Blog Directory CineVerse: There's no such thing as bad pizza, sex, or noir

There's no such thing as bad pizza, sex, or noir

Tuesday, February 16, 2021

In the 1940s and 1950s, Hollywood studios cranked out noirish fare regularly. Many of these cheap quickies rapidly evaporated from the public consciousness, being the disposable entertainments they were, but others were ripe for rediscovery generations later – despite their cut-rate pedigree.

One such example is Woman on the Run, directed by Norman Foster. CineVerse identified this movie’s multiple merits last week, as summarized below (to listen to a recording of our group discussion, click here).

How is Woman on the Run different from or similar to other noir films you’ve seen?

  • It does not feature an evil femme fatale spider woman who leads men into danger. However, it does spotlight one of the three major noir character types: the middle-class victim who gets pulled into a dangerous situation by a stroke of fate – in this case, a bystander who witnesses a mob murder.
  • Like many films noir, it’s set in a large city; here, it’s San Francisco. But different from many other noirs, which are often low-budget affairs shot on confined studio sets, Woman on the Run often features memorable outdoor location shooting across San Francisco and Northern California, using famous landmarks like the Golden Gate Bridge, cable cars, and the Ocean Park Pier amusement park in Santa Monica.
  • It has the visual aesthetics of classic noir, by virtue of its use of canted angles, tracking shots, and chiaroscuro lighting. But consider the many daytime scenes shot; when you think of noir, you often imagine dark, shadowy nighttime sequences.
  • This film also has a slightly more comedic and lighthearted tone then many hard-boiled and gritty noirs.
    • Film blogger Eric Hillis wrote: “It stands out from the crowd by just how comedic it is. The dialogue by Ross Hunter is some of the wittiest you’ll find in noir, and Sheridan is the perfect vessel for this particular brand of snark.”
  • Interestingly, this film adopts a different approach than expected. Here, neither the police investigator nor witness husband are the primary character we follow; alternatively, the filmmakers spotlight his wife, a relatively safe character who isn’t being chased by the police or the mob. We come to care more about her as we realize, as she does, that she and Frank have stronger feelings for each other than previously thought.
    • Per film historian Philippa Gates, Woman on the Run is one of the few noir films foregrounding a heroine's quest, and especially one where "the heroine's quest is not necessarily complicated by [heterosexual romance ..., in fact] the love interests are absent for the majority of the story."
    • “While the film has the trappings of a classic film noir mystery, the murder and chase almost take a backseat to the psychological examination of Eleanor and her husband,” wrote film blogger Morgan Lewis.

What are some possible missed opportunities or questionable decisions related to this film?

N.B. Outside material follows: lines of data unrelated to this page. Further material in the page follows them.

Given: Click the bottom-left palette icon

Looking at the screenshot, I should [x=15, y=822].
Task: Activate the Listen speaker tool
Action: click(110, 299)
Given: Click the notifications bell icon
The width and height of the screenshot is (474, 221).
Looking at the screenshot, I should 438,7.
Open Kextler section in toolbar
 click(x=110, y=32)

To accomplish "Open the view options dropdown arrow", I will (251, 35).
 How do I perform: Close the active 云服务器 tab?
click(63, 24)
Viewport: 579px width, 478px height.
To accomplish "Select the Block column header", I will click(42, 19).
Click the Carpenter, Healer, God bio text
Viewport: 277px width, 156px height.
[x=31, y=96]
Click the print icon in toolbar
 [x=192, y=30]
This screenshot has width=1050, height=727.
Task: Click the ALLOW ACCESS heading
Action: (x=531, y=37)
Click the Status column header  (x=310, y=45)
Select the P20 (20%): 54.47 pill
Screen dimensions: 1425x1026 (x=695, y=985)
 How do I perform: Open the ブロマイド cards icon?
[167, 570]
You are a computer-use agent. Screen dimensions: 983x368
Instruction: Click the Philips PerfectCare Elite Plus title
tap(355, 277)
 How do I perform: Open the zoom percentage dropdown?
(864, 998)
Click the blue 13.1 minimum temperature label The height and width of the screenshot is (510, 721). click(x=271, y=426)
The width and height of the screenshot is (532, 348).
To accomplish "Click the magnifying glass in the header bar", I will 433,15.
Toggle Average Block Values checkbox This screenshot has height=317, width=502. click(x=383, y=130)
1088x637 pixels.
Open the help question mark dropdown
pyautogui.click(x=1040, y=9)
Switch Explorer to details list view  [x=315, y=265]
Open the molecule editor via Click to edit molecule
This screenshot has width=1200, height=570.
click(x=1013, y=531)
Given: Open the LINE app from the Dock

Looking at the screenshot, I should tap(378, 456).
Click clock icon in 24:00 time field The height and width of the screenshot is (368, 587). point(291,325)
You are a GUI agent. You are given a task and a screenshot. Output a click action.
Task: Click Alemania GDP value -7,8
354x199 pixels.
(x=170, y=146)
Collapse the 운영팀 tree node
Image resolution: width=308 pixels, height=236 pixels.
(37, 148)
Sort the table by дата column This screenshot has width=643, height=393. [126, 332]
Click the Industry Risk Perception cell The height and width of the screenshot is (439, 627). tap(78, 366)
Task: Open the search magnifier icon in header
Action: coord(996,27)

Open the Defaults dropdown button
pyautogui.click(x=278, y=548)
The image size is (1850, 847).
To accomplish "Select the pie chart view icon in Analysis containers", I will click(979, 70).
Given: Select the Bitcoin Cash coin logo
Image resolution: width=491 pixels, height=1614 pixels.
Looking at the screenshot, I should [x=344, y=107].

  • The title is misleading. Eleanor, the wife, is not technically “on the run.” She’s trying to find and warn her husband. More accurately, it’s her husband who is on the run – or, to be specific, hiding out.
  • Arguably, the major twist reveal, that Dan is not a reporter but actually a hitman for the mob out to kill Frank, occurs a bit too early and, at least for modern audiences, can be a bit easy to sniff out ahead of time. The advantage, however, of revealing his duplicitous nature early on is that it builds suspense about whether or not Eleanor will unwittingly guide Dan to her husband and his demise.
  • Although the climactic amusement park scene is relatively well-staged, edited, and executed, it could have been even more tense and gripping if the filmmakers had included a well-edited sequence showing the cops reaching Frank in time and killing Dan before he can murder Frank. Likewise, instead of showing the floating body in the water and then quickly revealing that the dead man is Dan, it would’ve been better if the disembodied hand of Frank reached in from out of frame to touch Eleanor on the shoulder as she looked down at the dead man, giving us a brief moment of suspense as to who survived. That would have been a Hitchcockian touch.

Films or other works that come to mind after watching Woman on the Run

  • Strangers on a Train and Lady From Shanghai, two noirish pictures that each feature amusement parks or funhouses as a pivotal setting
  • The Third Man, which also has us follow an evasive figure who does not emerge until well into the film.